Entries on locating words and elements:
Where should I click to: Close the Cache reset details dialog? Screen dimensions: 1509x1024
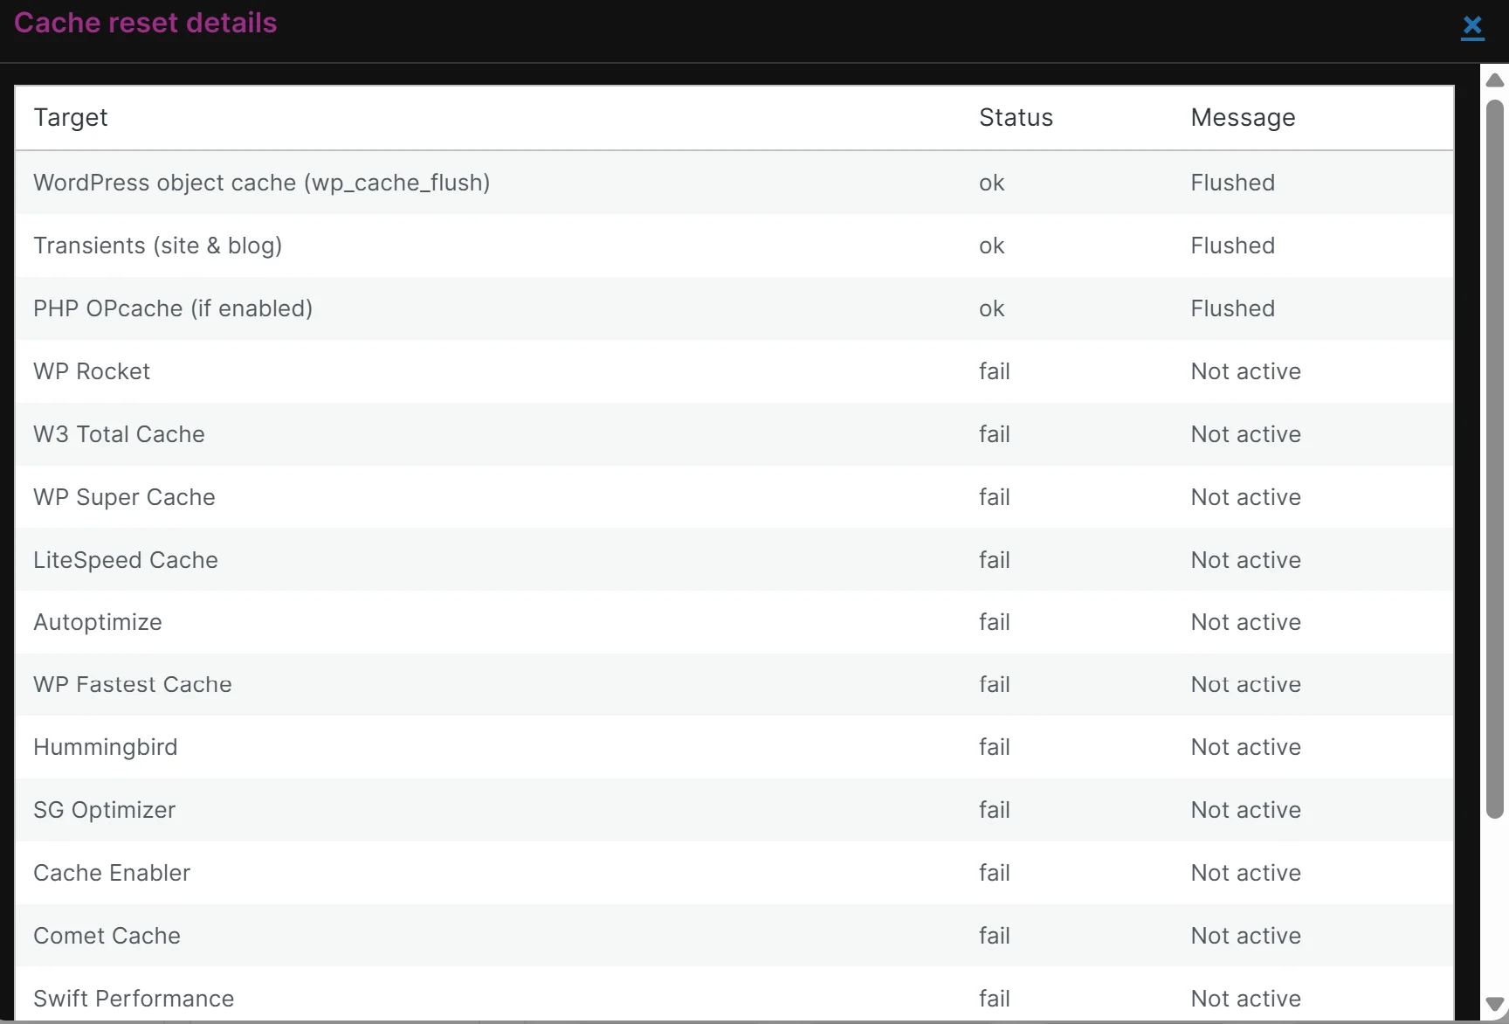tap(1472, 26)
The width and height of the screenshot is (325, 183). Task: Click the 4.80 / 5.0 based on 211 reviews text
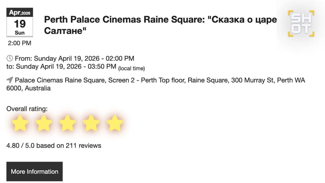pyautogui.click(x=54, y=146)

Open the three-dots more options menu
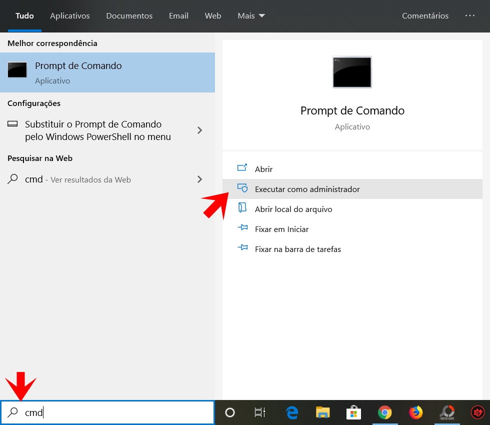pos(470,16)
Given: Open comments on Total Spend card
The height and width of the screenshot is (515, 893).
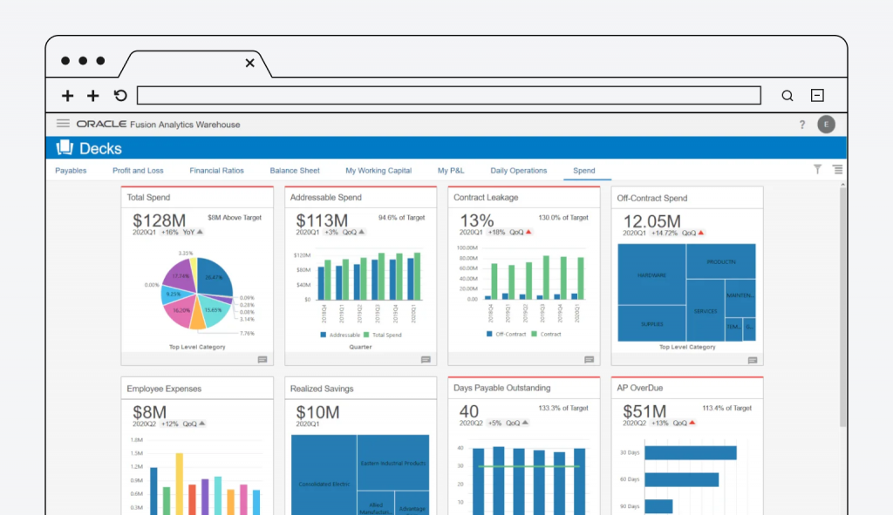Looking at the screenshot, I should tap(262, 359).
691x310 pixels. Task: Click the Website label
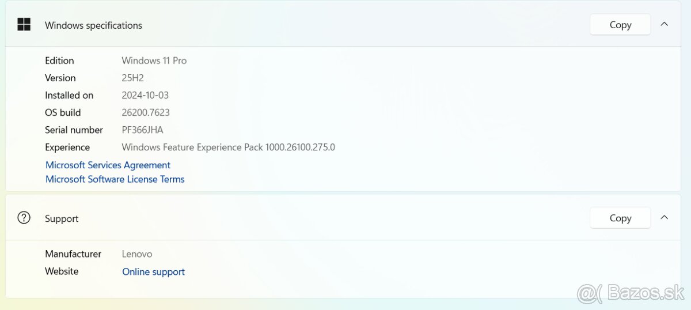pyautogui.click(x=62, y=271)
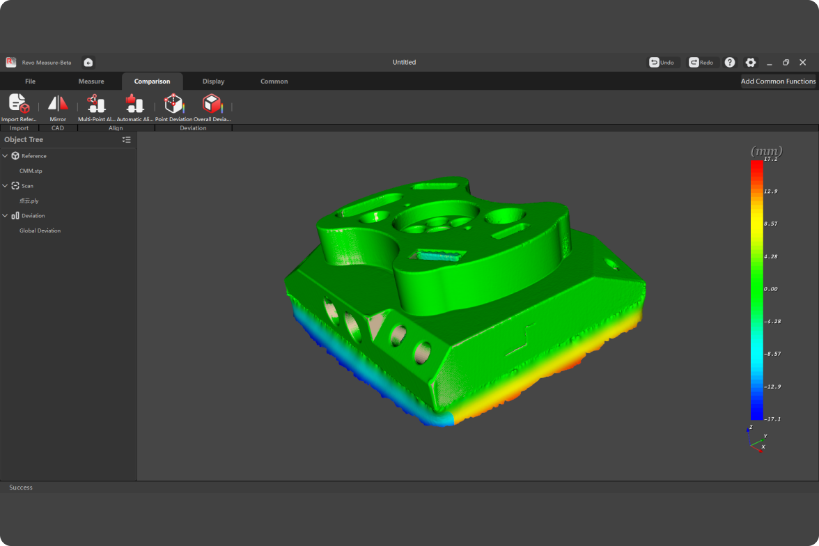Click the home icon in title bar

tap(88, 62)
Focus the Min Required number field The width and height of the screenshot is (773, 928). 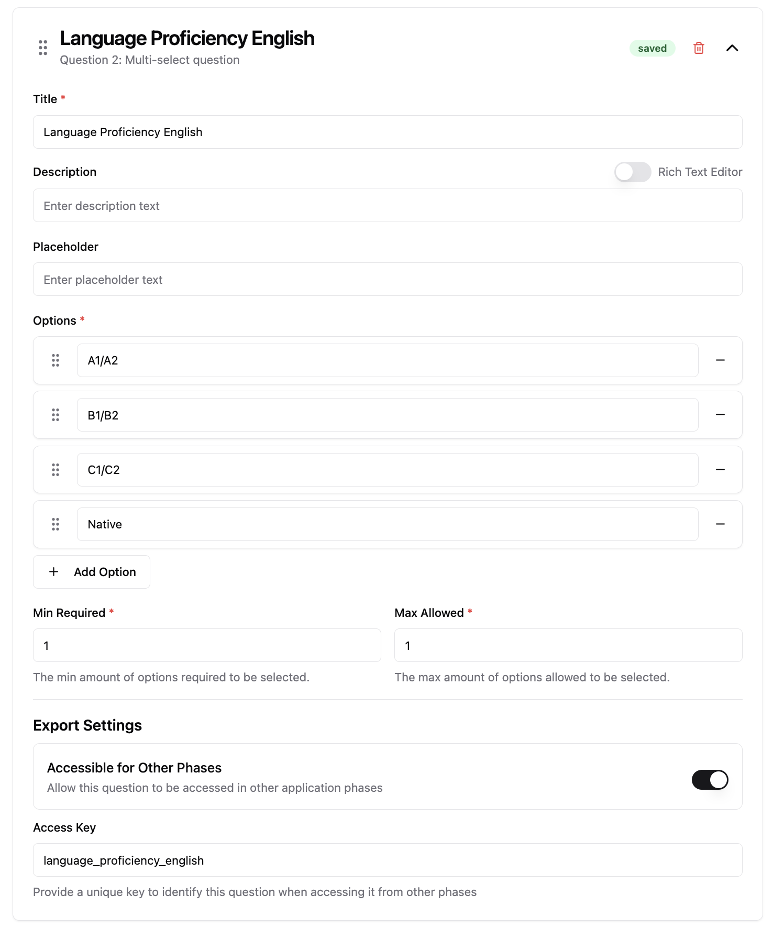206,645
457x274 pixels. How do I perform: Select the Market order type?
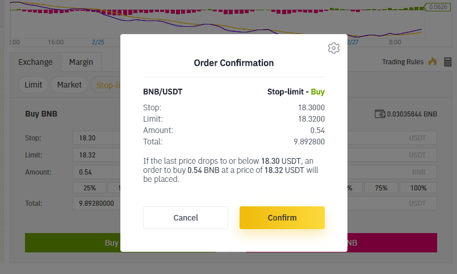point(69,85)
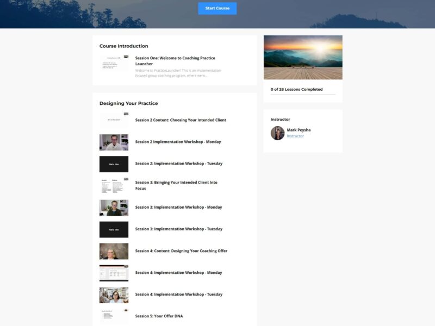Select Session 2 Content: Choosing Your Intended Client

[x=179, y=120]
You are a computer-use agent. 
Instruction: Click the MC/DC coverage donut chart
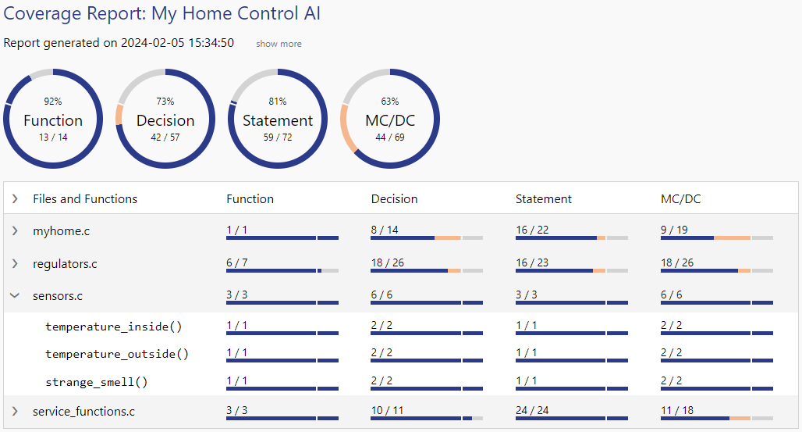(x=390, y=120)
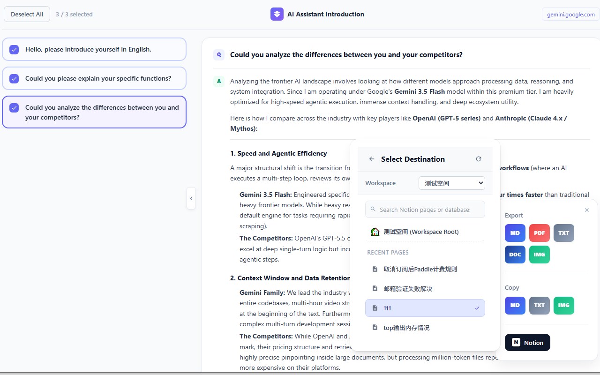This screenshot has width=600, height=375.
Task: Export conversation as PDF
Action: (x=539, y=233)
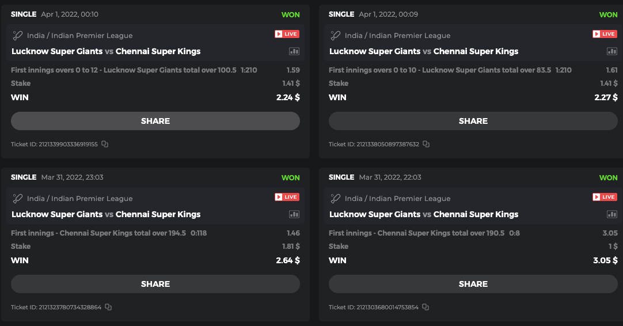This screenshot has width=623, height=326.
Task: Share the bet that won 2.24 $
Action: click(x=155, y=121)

**REQUIREMENTS:** Please format the lines from the one containing "The width and height of the screenshot is (325, 183)." through the one containing "Looking at the" as a numbered list, skipping blank lines. Leave the pictures out of your answer.

**ANSWER FOR THE TASK:**
1. The width and height of the screenshot is (325, 183). Task: Click the 4.80 / 5.0 based on 211 reviews text
2. pyautogui.click(x=54, y=146)
3. Open the three-dots more options menu
4. pos(470,16)
5. Given: Open comments on Total Spend card
6. The height and width of the screenshot is (515, 893).
7. Looking at the screenshot, I should tap(262, 359).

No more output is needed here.